Clinical Features: Five stages are traditionally described but can be considered to manifest as 2 stages: Local GI toxicity and Systemic Toxicity. Stage 1: Abdominal pain, vomiting, diarrhoea. –Vomiting most consistent sign… absence of GI symptoms within 6 hrs of ingestion essentially excludes a significant iron ingestion. Stage 2: A/K/A Latent Stage. 6 to 24 hrs when there is resolution of symptoms… Falsely can be thought of as remission… can be differentiated by systemic deterioration,,, worsening metabolic acidosis, altered lab reports. Stage 3: Systemic toxicity…shock and lactic acidosis… iron induced coagulopathy may worsen bleeding and hypovolemia… Renal failure, Cardiomyopathy, failure of other critical organs may occur.
CONT: Stage 4: Hepatic stage, develops 4-5 days following ingestion… results from iron uptake by reticuloendothelial system with local lipid peroxidation… Manifests as elevation of aminotransferase levels and may progress to acute fulminant hepatic failure. Stage 5: Delayed sequelae… gastric outlet obstruction…these are rare and occurs after 4-6 weeks.

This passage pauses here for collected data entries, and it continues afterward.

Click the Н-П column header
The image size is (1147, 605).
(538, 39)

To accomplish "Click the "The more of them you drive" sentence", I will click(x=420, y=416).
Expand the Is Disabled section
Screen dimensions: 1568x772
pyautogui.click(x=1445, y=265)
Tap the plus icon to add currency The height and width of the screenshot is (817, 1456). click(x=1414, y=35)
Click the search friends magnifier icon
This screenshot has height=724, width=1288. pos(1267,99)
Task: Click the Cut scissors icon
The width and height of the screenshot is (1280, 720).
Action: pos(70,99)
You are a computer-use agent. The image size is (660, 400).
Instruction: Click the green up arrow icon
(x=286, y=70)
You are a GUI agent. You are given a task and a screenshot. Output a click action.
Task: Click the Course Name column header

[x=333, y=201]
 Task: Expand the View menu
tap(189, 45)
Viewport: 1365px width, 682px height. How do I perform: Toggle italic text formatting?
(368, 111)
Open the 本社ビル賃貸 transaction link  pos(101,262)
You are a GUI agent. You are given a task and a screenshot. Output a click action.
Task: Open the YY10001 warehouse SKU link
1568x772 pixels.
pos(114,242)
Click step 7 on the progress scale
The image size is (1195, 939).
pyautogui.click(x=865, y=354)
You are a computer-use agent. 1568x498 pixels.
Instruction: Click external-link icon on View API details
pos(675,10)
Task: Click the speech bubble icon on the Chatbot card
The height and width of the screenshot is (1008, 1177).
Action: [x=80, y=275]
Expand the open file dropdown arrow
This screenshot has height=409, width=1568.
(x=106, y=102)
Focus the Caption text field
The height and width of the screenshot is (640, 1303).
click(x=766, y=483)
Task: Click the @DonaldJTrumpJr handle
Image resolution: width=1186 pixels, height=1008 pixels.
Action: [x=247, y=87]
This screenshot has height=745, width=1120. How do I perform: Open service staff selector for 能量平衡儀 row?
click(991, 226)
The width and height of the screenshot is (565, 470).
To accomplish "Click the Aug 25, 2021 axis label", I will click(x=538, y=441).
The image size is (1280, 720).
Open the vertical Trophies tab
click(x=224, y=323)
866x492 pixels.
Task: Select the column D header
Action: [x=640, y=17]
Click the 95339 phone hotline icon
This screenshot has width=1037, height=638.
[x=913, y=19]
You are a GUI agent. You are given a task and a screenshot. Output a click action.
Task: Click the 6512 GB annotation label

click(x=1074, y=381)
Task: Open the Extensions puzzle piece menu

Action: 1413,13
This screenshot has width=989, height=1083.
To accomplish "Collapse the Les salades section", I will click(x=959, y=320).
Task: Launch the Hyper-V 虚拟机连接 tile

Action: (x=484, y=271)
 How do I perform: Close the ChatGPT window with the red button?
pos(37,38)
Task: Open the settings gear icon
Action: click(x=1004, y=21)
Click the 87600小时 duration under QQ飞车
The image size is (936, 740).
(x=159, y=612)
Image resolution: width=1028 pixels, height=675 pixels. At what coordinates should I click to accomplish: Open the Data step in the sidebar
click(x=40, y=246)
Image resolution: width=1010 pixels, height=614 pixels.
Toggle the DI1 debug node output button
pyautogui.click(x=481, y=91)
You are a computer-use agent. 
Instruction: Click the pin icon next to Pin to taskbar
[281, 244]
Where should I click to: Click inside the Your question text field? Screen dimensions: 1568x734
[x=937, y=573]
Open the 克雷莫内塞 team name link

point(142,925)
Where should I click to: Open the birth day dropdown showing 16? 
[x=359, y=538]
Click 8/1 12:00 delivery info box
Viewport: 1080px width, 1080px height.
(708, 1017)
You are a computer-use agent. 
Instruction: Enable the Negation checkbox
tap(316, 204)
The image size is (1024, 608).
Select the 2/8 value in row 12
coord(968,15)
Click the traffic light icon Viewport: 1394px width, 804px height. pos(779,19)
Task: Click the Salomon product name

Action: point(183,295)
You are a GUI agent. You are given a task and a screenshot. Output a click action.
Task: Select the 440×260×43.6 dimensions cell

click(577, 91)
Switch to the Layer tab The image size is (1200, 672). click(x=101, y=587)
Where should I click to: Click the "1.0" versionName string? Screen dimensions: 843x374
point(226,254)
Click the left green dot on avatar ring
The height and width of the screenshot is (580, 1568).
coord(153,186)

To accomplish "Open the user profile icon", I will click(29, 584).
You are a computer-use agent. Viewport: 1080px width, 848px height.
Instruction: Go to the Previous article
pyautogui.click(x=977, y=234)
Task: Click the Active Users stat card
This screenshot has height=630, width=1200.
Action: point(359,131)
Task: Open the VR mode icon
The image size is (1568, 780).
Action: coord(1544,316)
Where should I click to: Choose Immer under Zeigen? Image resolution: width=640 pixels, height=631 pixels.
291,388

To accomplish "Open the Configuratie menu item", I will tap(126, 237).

Lab Diagnosis: Largely clinical diagnosis. General condition can be found out with routine examinations. ABG very important in case of moderate to severe toxicity with respiratory compromise. In general, Serum iron levels measures within 4-6 hrs after an acute ingestion correlate with severity of toxicity. Imaging: Standard ferrous sulfate tablets and reduced iron are radiopaque and frequently visible on routine radiographs.. May help guide GI decontamination.
Treatment: Patients with clinical toxicity should be first stabilized with attention to airway, breathing, circulation; after which GI decontamination and deferoxamine therapy can proceed. Aggressive fluid resuscitation might be needed. Coagulopathy should be treated with Parenteral Vitamin K and /or Fresh frozen plasma. Do not give Ipecac syrup, activated charcoal, cathartics, oral sodium bicarbonate. Whole bowel irrigation with polyethylene glycol solution maybe effective in case of large ingestion. 250-500 ml/hr in children, 2 Lit/hr in adults by nasogastric tube may clear GI Tract.
CONT: Endoscopy can remove large iron loads or iron containing gastric bezoar. DEFEROXAMINE: Chelating agent derived from Streptomyces Pilosus . It binds free iron, iron from plasma, iron from inside cells, mitochondria but not iron bound to organic molecules. 100 miligrams of deferoxamine bind to 9 miligrams of elemental iron. Upon Binding , it forms the complex ferrioxamine , which is renally excreted. INDICATION: Iron poisoned patients with systemic toxicity, persistent emesis, metabolic acidosis, progressive toxicity, serum iron levels predictive of moderate to severe toxicity. DOSE: 1gm initially given IV( in children: 50 mg/kg). ---Start infusion at 5 mg/kg/hr to avoid rate related hypotension… can be titrated to 15 mg/kg/hr as tolerated.
CONT: Recommended doses are 360 mg/kg or 6 grams in adults during the first 24 hrs, typically ordered as 500 mg infusions over 4-8 hrs. Amounts larger than this or administered longer than this a/w complications including renal failure and pulmonary toxicity. As ferrioxamine is excreted , the urine colour changes to “VIN ROSE” , typically brown or rusty hue. Disappearance of this colour indicates no more free iron is available to be complexed. False negative results , colour change latency, difficulty in visualizing colour may limit the utility of this test. Clinical recovery of the patient is the most important factor in guiding deferoxamine therapy. Oral Chelators: Deferasirox and Deferiprone… Effective when taken simultaneously or within 1 hr of iron ingestion.